=== TASK BRIEF ===
Type out the data below in its entirety, exactly as given.

<<<<

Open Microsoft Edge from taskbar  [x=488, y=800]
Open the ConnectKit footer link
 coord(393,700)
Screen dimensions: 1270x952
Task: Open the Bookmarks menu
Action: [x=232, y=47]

>>>>

=== TASK RESULT ===
Open Microsoft Edge from taskbar  [x=488, y=800]
Open the ConnectKit footer link
 coord(393,700)
Screen dimensions: 1270x952
Task: Open the Bookmarks menu
Action: [x=232, y=47]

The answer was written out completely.